I finally got some scripting to do exactly what I needed. I did it the kludgy 
way for now but it works. I first had to use Autoexpect to help me build a 
script to connect to the mailbox via openssl s_client, then issue the STAT 
command to get the message count. I tweaked that Expect script and used the 
log_file command to send the output to a text file.
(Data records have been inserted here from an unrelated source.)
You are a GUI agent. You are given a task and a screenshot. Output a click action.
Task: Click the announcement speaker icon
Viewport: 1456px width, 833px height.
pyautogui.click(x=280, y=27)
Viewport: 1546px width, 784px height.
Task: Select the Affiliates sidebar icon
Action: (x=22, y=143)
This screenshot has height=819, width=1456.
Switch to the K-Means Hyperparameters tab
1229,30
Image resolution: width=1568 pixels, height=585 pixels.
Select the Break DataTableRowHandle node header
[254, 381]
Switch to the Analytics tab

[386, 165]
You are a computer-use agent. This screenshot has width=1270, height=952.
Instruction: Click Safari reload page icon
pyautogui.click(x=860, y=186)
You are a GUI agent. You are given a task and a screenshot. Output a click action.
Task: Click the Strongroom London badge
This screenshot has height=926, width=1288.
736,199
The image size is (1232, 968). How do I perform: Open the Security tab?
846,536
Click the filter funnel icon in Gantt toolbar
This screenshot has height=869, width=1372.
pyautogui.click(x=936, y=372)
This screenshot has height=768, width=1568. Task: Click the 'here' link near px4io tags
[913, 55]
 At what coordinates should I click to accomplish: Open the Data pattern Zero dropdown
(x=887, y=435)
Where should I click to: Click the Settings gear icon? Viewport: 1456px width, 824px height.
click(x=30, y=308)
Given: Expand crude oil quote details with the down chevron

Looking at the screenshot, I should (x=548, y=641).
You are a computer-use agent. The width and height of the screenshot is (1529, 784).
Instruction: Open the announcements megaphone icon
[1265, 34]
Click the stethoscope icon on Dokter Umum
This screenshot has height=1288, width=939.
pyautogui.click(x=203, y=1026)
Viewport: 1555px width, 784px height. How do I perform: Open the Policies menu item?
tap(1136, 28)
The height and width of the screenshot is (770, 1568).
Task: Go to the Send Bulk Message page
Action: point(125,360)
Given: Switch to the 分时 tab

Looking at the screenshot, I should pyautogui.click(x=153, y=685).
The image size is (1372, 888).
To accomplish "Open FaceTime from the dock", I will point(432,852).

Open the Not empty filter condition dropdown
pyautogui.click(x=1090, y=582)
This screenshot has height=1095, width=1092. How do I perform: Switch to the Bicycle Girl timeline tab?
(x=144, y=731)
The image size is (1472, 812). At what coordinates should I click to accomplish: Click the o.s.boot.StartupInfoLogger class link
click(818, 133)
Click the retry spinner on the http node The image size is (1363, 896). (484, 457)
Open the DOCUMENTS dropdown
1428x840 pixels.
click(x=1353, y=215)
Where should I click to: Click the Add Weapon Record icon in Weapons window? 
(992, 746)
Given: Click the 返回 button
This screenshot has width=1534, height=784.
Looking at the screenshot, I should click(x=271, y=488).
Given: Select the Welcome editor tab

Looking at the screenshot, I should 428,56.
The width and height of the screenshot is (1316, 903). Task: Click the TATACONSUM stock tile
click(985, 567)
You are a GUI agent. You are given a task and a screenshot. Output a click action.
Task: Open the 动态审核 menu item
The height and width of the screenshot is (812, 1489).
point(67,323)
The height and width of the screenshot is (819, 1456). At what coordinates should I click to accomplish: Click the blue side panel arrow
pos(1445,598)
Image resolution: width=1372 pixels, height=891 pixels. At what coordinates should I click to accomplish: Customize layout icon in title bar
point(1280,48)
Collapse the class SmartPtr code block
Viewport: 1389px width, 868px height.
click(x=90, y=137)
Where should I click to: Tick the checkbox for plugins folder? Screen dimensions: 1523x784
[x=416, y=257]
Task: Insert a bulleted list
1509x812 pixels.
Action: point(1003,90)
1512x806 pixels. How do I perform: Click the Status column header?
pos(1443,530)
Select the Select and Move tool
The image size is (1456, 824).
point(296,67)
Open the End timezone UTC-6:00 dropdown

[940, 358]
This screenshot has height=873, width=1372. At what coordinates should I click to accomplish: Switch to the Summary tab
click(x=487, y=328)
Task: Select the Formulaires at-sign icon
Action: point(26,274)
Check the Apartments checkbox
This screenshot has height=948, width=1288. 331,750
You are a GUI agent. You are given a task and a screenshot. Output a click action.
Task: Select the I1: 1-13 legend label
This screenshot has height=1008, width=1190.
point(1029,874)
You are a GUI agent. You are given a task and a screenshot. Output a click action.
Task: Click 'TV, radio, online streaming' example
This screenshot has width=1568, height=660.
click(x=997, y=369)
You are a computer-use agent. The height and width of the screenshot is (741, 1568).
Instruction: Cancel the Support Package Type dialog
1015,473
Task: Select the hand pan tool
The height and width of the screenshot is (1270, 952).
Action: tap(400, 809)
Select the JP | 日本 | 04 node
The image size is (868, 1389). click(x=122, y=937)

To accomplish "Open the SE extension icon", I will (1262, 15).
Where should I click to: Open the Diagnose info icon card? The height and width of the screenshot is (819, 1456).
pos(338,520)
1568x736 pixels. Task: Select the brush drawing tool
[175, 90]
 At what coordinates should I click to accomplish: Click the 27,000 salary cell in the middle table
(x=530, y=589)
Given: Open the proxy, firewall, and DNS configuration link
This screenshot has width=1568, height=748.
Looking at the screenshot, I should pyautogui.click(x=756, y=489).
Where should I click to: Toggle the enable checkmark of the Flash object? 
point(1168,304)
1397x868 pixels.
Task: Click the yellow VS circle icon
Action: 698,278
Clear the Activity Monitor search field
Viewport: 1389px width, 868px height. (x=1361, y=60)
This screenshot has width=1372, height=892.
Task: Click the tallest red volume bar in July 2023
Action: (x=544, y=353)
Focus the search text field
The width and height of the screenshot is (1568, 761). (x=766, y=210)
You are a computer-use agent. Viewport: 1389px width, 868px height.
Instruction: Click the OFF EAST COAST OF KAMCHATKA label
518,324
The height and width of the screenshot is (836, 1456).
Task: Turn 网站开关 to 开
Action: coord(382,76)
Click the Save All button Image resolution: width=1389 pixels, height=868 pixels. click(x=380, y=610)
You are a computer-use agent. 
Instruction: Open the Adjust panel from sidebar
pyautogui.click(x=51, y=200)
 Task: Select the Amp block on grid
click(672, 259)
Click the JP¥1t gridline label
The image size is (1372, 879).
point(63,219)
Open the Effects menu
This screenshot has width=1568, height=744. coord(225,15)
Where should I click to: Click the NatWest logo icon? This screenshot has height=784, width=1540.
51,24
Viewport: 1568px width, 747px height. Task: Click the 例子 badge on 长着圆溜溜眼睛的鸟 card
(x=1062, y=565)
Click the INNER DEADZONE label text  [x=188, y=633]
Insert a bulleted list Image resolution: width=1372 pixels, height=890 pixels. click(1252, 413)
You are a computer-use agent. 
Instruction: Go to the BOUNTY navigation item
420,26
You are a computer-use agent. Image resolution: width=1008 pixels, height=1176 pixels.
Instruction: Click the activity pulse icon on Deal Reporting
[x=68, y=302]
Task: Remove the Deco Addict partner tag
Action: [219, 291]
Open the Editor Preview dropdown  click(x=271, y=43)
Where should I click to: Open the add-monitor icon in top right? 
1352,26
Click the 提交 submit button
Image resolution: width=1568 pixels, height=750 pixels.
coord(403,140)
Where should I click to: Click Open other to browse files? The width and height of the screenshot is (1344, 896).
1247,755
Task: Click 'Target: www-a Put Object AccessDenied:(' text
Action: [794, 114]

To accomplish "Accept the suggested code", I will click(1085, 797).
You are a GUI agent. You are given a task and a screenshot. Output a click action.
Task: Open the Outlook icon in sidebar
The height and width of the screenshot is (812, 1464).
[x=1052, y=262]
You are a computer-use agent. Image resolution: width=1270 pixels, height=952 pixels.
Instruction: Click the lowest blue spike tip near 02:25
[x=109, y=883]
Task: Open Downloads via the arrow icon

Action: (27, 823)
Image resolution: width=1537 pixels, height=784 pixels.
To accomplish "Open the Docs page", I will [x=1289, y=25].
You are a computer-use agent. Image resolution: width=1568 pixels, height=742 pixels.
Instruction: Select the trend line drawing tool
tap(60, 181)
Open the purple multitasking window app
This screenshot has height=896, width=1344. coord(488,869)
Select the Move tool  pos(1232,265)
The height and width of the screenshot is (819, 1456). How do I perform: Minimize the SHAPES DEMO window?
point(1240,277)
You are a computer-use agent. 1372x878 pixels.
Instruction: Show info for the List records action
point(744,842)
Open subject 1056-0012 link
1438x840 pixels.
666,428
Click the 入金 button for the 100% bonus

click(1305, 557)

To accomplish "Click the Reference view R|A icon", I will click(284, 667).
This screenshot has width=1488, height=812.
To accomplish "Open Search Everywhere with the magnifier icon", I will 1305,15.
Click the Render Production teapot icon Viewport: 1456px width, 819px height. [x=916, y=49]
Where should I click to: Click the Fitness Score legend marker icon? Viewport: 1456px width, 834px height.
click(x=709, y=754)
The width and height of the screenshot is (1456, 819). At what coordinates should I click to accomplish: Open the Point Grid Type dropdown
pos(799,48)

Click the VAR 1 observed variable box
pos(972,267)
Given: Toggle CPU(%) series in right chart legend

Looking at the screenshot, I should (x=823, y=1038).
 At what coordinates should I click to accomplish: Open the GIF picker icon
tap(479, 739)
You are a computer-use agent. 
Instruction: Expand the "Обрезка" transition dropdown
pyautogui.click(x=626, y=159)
I then wrote a BASH script that first calls the Expect script, then parses the 
resulting text file to get out the number of messages queued up; if that is 
greater than zero then it uses mailx to send me an alert so that I can bounce 
the e-mail engine. Phase two will be modifying the script so that it will 
bounce the e-mail engine and just send an informational (instead of actionable) 
e-mail to notify me that there had been messages queued but the engine was 
restarted.

Of course the problem hasn’t reoccurred since my last message on 9/5. I did get 
a successful test last night though, I put the script in the crontab to run 
every one minute and since the e-mail engine only polls the mailbox every two 
minutes I got several alerts overnight. In the future I will investigate using 
Ruby or Perl instead so that I can leverage existing POP3 libraries but for now 
this addresses my problem (even if it isn’t in the most elegant manner). My 
script is now running every ten minutes which gives the e-mail engine at least 
four tries to pull down messages.

In case anyone is curious the STAT command returns this sort of output 
(including the line break) where the first integer is message count and the 
second is total size:
stat
+OK 14 3561

That made it slightly more difficult to parse out what I needed which is the 
first integer after the OK. I ended up chaining two awk commands together to do 
it.

awk '/stat/,/+OK/' $ETC_DIR/output.txt | awk '{print $2}'


-Rick


From: Action Request System discussion list(ARSList) 
[mailto:arslist@ARSLIST.ORG] On Behalf Of Rick Westbrock
Sent: Friday, September 05, 2014 2:39 PM
To: arslist@ARSLIST.ORG
Subject: Re: E-mail engine not getting POP3 messages (Linux) but not logging 
errors

**
Theo-

Actually that is a good solution and we have something almost exactly like that 
in place. That works well in restarting the service and since our script sends 
a notification I know that it fires off every week or two (we don’t have very 
much e-mail volume). My current issue is that our script doesn’t catch the fact 
that the engine is not pulling down the messages so it never stops the service.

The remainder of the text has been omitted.